## DO THIS
Reproduce the section of the article on Bruised Orange below, between "Bruised Orange is" and "they could have.", inclusive.

## PASSAGE GIVEN
* Begin *

Studio album by John Prine
- Released: May 16, 1978
- Recorded: January–March 1978
- Studio: CRC (Chicago, Illinois)
- Genre: Folk-pop, country
- Label: Asylum
- Producer: Steve Goodman

John Prine chronology
| Prime Prine: The Best of John Prine (1976) | Bruised Orange (1978) | Pink Cadillac (1979) |

= Bruised Orange =

Bruised Orange is the fifth album by American singer and songwriter John Prine, released on May 16, 1978.

==Recording==
After the tepid reviews for his 1975 album Common Sense, Prine was disillusioned with his label, Atlantic Records, who he felt had not promoted the LP as much as they could have.
Prine remained deeply respected within the industry, and even appeared on the new hit show Saturday Night Live as a substitute for the Beach Boys in 1976, performing "Hello in There" and "The Bottomless Lake" (Prine fan and fellow Chicago native John Belushi had lobbied for the singer). Prine signed with the singer-songwriter friendly Asylum Records for a three-album deal in 1977 and turned to his friend and fellow Chicago songwriter Steve Goodman to produce Bruised Orange, which was recorded and mixed at the Chicago Recording Company between January and March 1978. Prine had done work on the new album with Jack Clement but, as he explained to Paul Zollo of Bluerailroad magazine, "I had made the record already but I didn’t have it. I worked with Cowboy Jack Clement, who was a huge mentor to me and the reason why I moved to Nashville. I moved there and we worked for three to four months, solid. And through all kinds of outside forces and things that shouldn’t have been going on in the studio, we didn’t get the record that we were playing every day. We really enjoyed making the record, but we didn’t get it on tape the way we were hearing it in the studio." Frustrated, Prine went to Los Angeles and spoke with several "big-time producers" but admitted to Zollo that had lost his enthusiasm for the project: "I talked to, Christ, twenty different producers, really great guys, great producers. Big-time producers. And I just didn’t want to do it. I just didn’t have the heart to do the record again. And Goodman said he would do it." The album features "If You Don't Want My Love" which Prine co-wrote with Phil Spector.

==Composition==
In the Great Days: The John Prine Anthology liner notes, Prine claims that the inspiration for "That's The Way The World Goes Round" came from him being "kind of fed up with a lot of cynicism that I saw in people, even in myself at the time. I wanted to find a way to get back to a better world, more childlike. I immediately went back and started writing from a child's perspective." Prine was introduced to Phil Spector by L.A. Times writer Robert Hillburn and wrote "If You Don't Want My Love" with the producer at his house, recalling to Bluebirdrailroad magazine, "It happened on the way out the door. We’d been there for seven hours, jokin’, drinkin’. And by the way, when you go in the house, he's got two bodyguards on his shoulder. It was just craziness, you know...So I was leaving around four in the morning, and all of a sudden Phil sits down at the piano as I was getting my jacket on, and he hands me an electric guitar unplugged. And I sit down on the bench next to him. I played him 'That's The Way The World Goes Round', and he really liked it. He said, 'Let's do this,' and he played the beginning notes of 'If You Don't Want My Love'. And we came up with the first couple lines and he insisted that we repeat them. Over and over. He said it would be very effective. And we took 'That's The Way The World Goes Round' and took the melody and turned it inside out...And that was on my way out the door. And as soon as he sat down and had a musical instrument, he was normal. That's the way he was. He was just a plain old genius."

* End *

## DATASET EXCERPTS
* Begin *

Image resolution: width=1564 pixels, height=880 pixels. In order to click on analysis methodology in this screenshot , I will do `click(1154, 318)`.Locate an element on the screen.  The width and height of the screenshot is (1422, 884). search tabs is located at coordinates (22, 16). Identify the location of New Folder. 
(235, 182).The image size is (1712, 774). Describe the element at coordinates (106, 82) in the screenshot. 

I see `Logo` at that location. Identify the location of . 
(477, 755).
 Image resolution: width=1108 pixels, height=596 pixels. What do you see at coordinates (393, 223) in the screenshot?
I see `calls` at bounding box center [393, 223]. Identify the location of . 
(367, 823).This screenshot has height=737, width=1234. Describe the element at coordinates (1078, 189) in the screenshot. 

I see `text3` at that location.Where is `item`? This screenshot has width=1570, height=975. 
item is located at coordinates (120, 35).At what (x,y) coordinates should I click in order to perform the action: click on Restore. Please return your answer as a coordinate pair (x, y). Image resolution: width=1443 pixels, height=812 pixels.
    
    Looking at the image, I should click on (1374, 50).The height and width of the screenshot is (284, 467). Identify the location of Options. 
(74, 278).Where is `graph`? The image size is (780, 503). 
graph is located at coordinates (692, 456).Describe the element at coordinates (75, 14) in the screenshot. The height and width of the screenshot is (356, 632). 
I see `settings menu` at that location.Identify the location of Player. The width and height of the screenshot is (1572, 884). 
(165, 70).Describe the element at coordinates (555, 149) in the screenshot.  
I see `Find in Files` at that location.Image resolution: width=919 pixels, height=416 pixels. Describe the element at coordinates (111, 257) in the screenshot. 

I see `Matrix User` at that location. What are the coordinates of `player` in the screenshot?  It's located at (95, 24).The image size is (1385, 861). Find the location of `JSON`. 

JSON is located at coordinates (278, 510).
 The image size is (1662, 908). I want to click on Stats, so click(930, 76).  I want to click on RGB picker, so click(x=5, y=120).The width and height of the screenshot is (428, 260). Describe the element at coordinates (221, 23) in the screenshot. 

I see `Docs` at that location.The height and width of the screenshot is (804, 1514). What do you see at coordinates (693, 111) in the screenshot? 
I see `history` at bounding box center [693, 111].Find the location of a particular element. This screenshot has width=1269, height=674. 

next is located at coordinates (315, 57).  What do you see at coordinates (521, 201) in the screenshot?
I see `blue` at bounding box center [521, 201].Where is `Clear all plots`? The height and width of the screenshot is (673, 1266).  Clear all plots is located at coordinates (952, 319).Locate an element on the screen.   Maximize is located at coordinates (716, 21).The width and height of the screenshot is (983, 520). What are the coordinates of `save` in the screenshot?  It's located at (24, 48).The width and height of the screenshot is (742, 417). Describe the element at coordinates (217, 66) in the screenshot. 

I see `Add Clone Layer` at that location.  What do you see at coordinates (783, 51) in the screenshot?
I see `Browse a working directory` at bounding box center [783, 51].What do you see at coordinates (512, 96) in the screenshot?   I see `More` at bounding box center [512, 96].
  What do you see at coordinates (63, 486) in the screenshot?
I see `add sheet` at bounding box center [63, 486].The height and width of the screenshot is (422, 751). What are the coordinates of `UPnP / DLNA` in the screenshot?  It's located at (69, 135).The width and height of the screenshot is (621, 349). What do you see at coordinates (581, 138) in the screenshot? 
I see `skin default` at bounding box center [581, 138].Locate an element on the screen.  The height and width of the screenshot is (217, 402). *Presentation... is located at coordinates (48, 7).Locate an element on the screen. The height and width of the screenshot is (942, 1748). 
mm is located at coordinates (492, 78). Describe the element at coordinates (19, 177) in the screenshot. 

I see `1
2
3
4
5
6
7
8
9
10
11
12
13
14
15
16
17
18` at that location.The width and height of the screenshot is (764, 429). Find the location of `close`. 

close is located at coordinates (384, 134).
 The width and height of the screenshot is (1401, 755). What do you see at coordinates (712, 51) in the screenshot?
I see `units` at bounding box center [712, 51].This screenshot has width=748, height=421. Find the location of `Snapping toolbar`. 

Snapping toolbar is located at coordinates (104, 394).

* End *

## FULL RESPONSE
Bruised Orange is the fifth album by American singer and songwriter John Prine, released on May 16, 1978.

==Recording==
After the tepid reviews for his 1975 album Common Sense, Prine was disillusioned with his label, Atlantic Records, who he felt had not promoted the LP as much as they could have.